Jason Sapsin was quoted in the NutraIngedients-USA article "High NDI Failure Rate Putting More Emphasis on GRAS Status for New Ingredients." Full text can be found in the February 10, 2015, issue, but a synopsis is below.

The high rate of failure in New Dietary Ingredient notifications has some companies seeking workarounds by increasingly leaning on GRAS status as a way to avoid having to enter the NDI realm.

Many companies are looking at ways to come to market legally with new ingredients without having to run through the NDI gauntlet. Some are leaning on the GRAS mention in the original draft of the NDI guidance stating that a notification for a NDI is not required in the ingredient is listen or affirmed by the FDA as GRAS, is self-affirmed GRAS, or is approved as a direct food additive.

In both cases – NDIs and GRAS substances – the issue revolves around the safety of the ingredient. The difference is a proper understanding of what 'generally recognized' means," said Jason Sapsin.

"It means there is a consensus in the scientific community that the ingredient is safe. For that, the data you bring forward has to be public so that this consensus might reasonably develop," he noted.

GRAS comes in two flavors: self-affirmed, in which a company convenes its own panel of experts to assess the ingredients safety, and "FDA no objection" in which the dossier is submitted to the agency. Sapsin notes that it is important to keep in mind the distinction between the two.

"When you self-affirm and you don't send it into the agency you are betting that if the agency asked to see your material they would agree with you. You are not establishing the agency's position on it; you are establishing your own position on it. If you have done a good job it might not be an issue, and the agency might have no choice but to agree, though the agency doesn't really offer an opinion, they just agree to not object your conclusion.

"In GRAS you are saying everybody else has decided this is reasonably certain to be safe. In an NDI you are saying that I have decided this is reasonably expected to be sage and the data I am using to show that might or might not be public."

Sapsin explains that the issue becomes less clear for GRAS notifications that seem to be undertaken solely as a legal basis to bring in a new dietary supplement ingredient to the market. "That's not the end of the story. While the product may be GRAS, the intake level of the NDI may or may not be the same as to how the product has been recognized as GRAS in the food supply."

Sapsin believes this related more to experimental cutting-edge nature of dietary supplement development.

"I think part of that has to do with the fact that people are constantly trying to push the envelope on NDIs," he said. "That could be why the standard seems to be higher. It could be that NDI notifications are filed on marginal kinds of products."

"We keep forgetting that the tradeoff was made when the dietary supplement category was created," he said. "The tradeoff was always along the following lines: the law will allow you to make certain kinds of claims on what is essentially a food product that ordinarily would be impossible.
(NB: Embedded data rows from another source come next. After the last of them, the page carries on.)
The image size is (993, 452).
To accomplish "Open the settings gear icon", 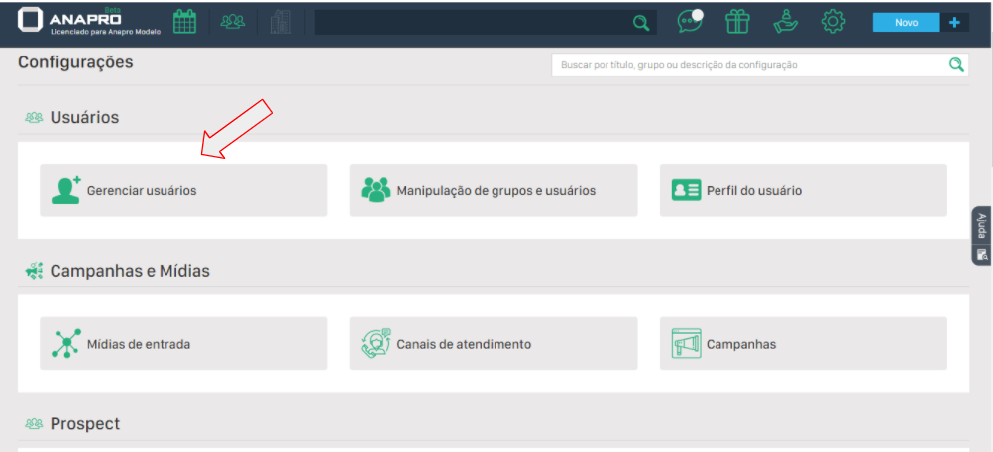I will 834,22.
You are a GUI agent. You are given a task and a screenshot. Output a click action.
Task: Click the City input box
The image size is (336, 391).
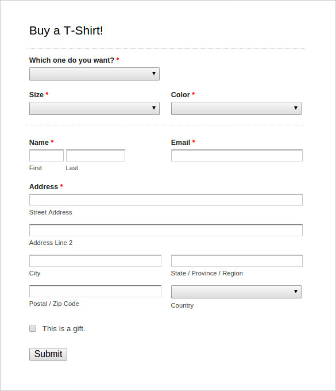coord(95,260)
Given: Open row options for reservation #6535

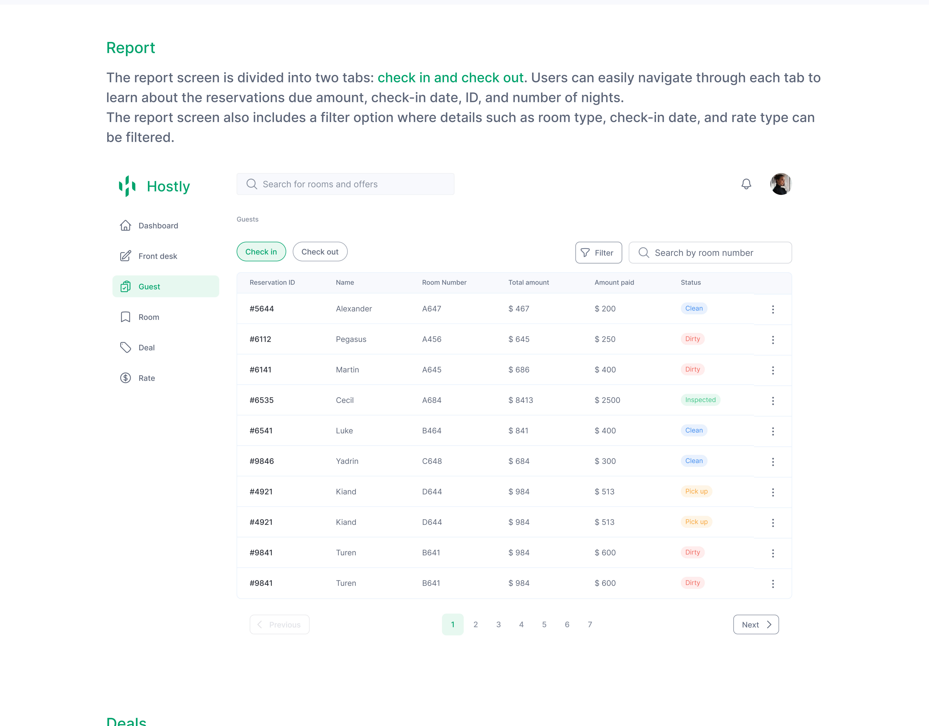Looking at the screenshot, I should tap(773, 401).
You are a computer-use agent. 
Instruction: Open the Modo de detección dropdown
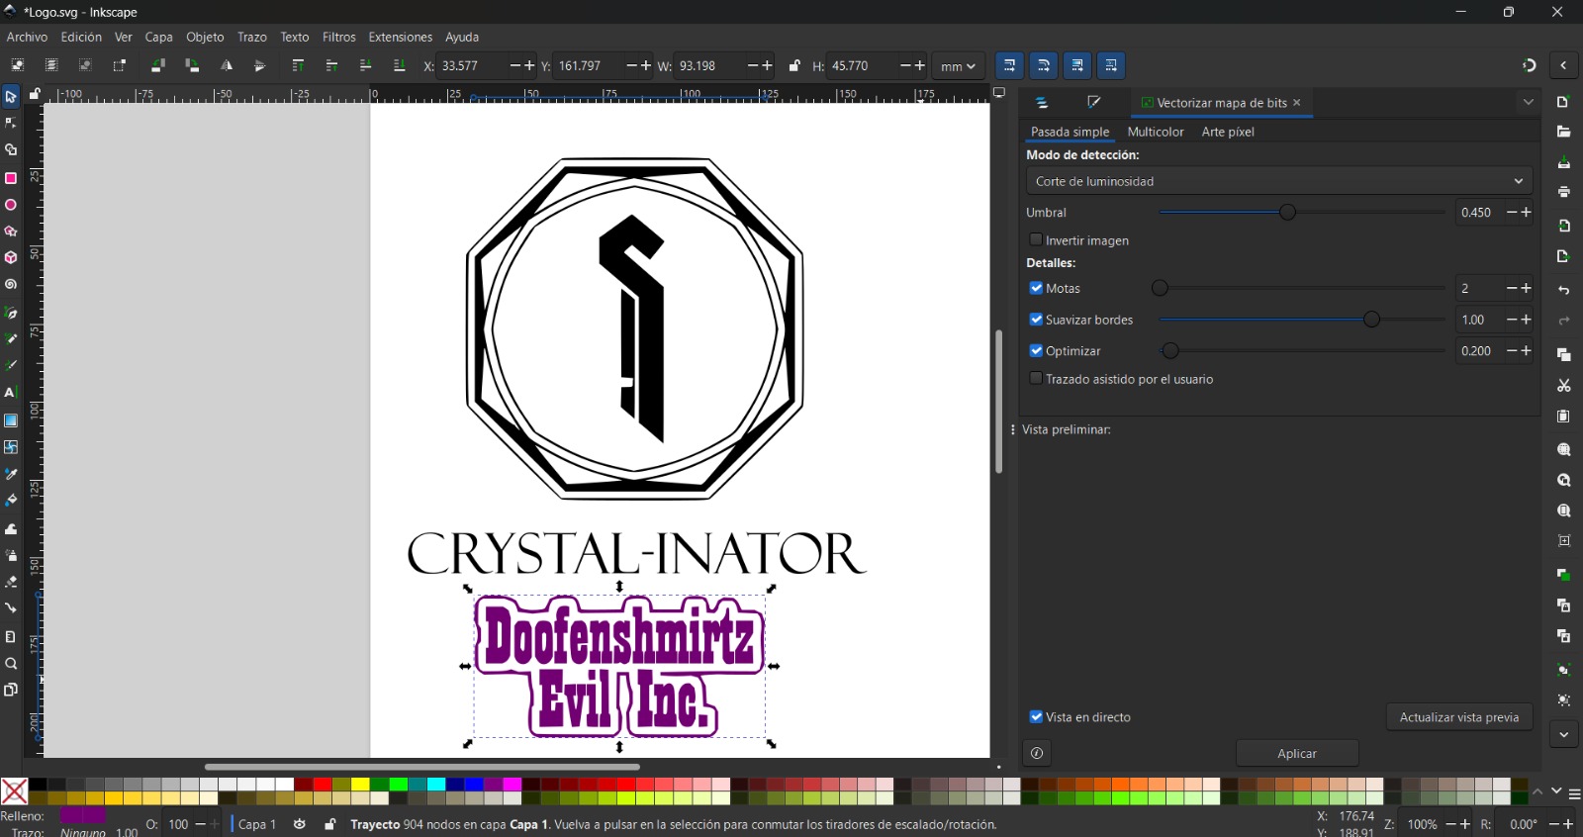click(x=1278, y=181)
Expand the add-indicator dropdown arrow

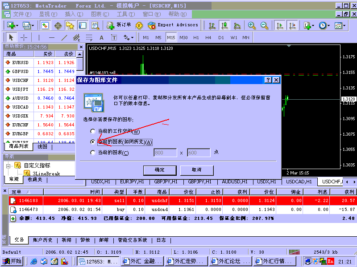point(312,25)
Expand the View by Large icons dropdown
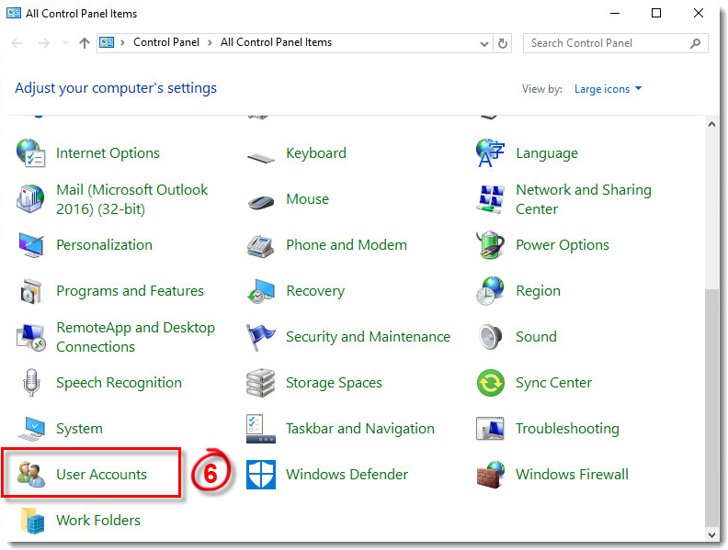This screenshot has width=728, height=550. [608, 89]
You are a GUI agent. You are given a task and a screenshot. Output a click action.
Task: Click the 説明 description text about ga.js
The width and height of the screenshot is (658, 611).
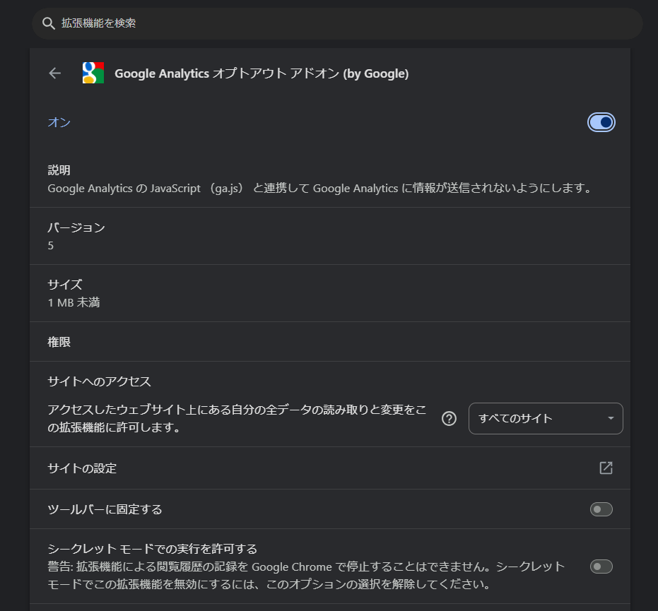[x=318, y=189]
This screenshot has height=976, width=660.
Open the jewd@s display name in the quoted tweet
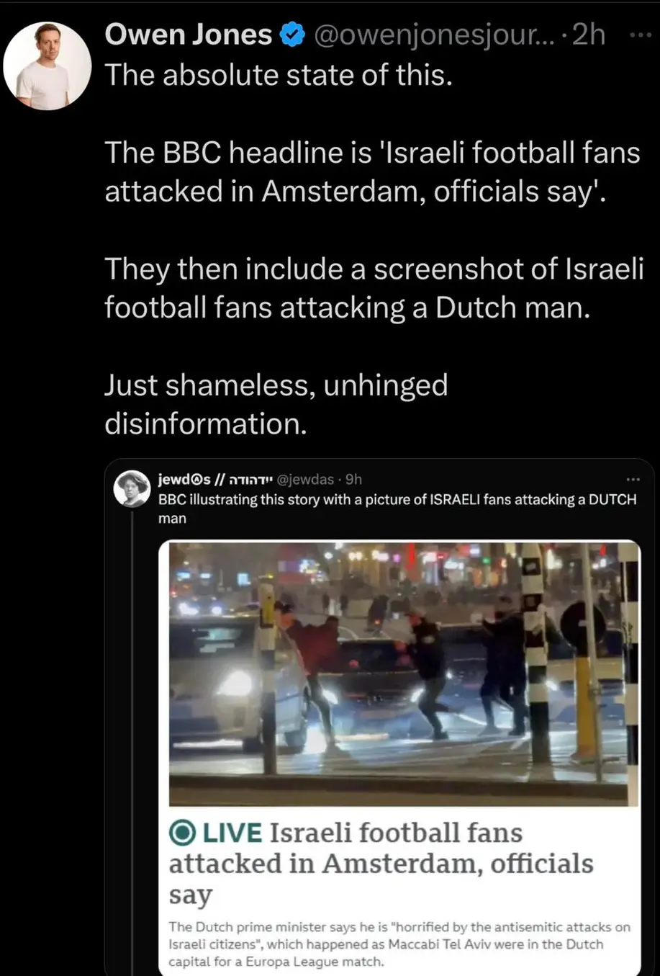215,479
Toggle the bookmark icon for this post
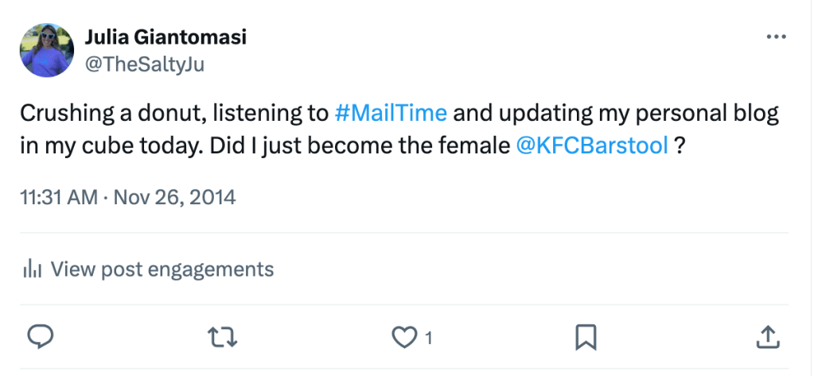Viewport: 814px width, 376px height. [586, 337]
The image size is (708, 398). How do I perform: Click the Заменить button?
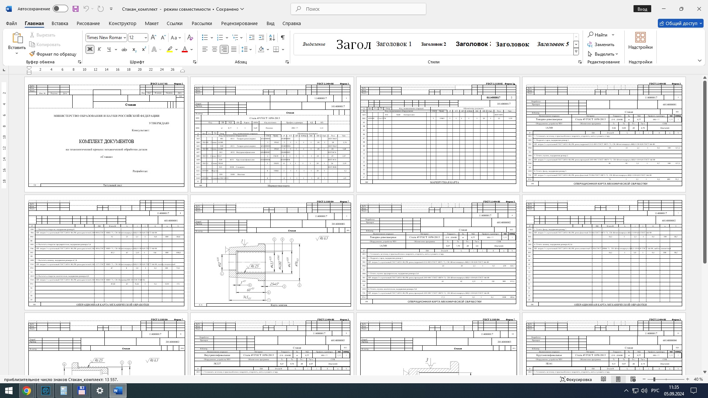click(x=601, y=44)
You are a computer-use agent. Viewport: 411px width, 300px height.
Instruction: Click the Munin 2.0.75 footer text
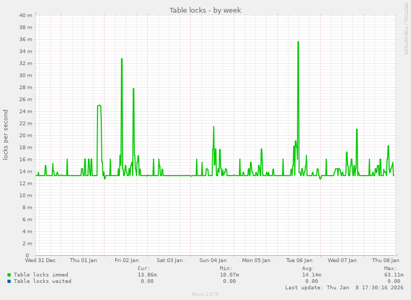205,294
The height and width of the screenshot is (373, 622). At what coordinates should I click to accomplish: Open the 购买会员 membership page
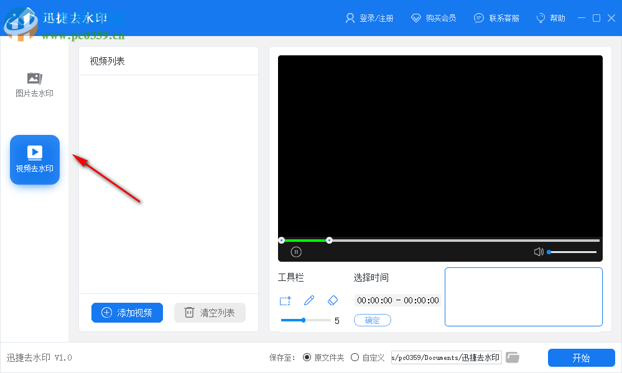[x=434, y=18]
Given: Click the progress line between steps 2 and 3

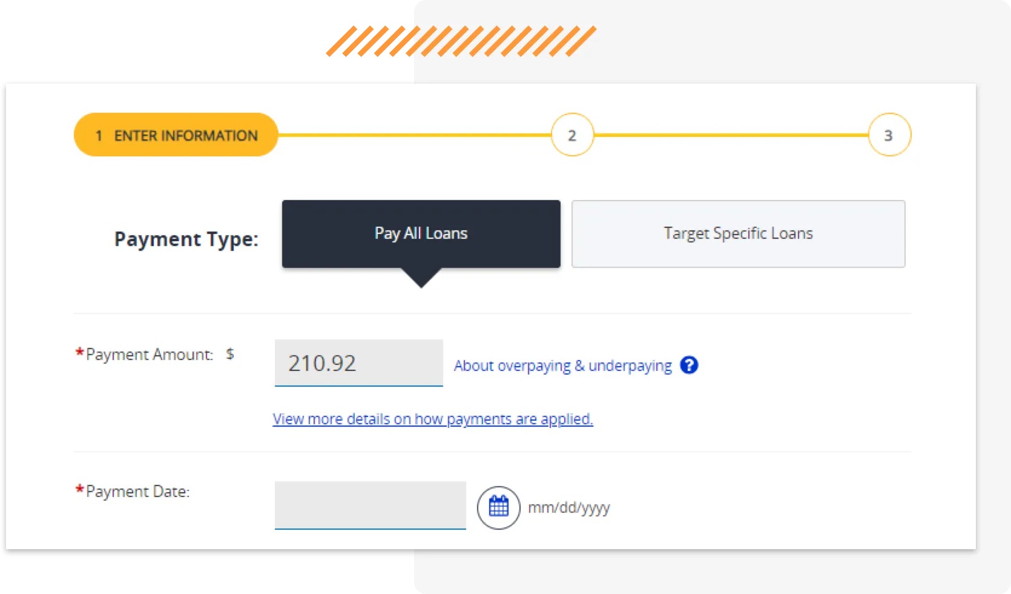Looking at the screenshot, I should tap(731, 135).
The stuff for which you make those claims should be 'organic' and food-like."

Although the new NDI draft guidance might bring some clarity to the picture, it is unlikely to relieve the tension that the process of chemical synthesis are placing on the system.

"The starting point was the ingredient existed in nature and usually from where it was in the food supply. The purpose was not to go into the lab and cook up a new molecule. When you start doing that, you ae trying to fit your product into a structure for which it was not intended," Sapsin says.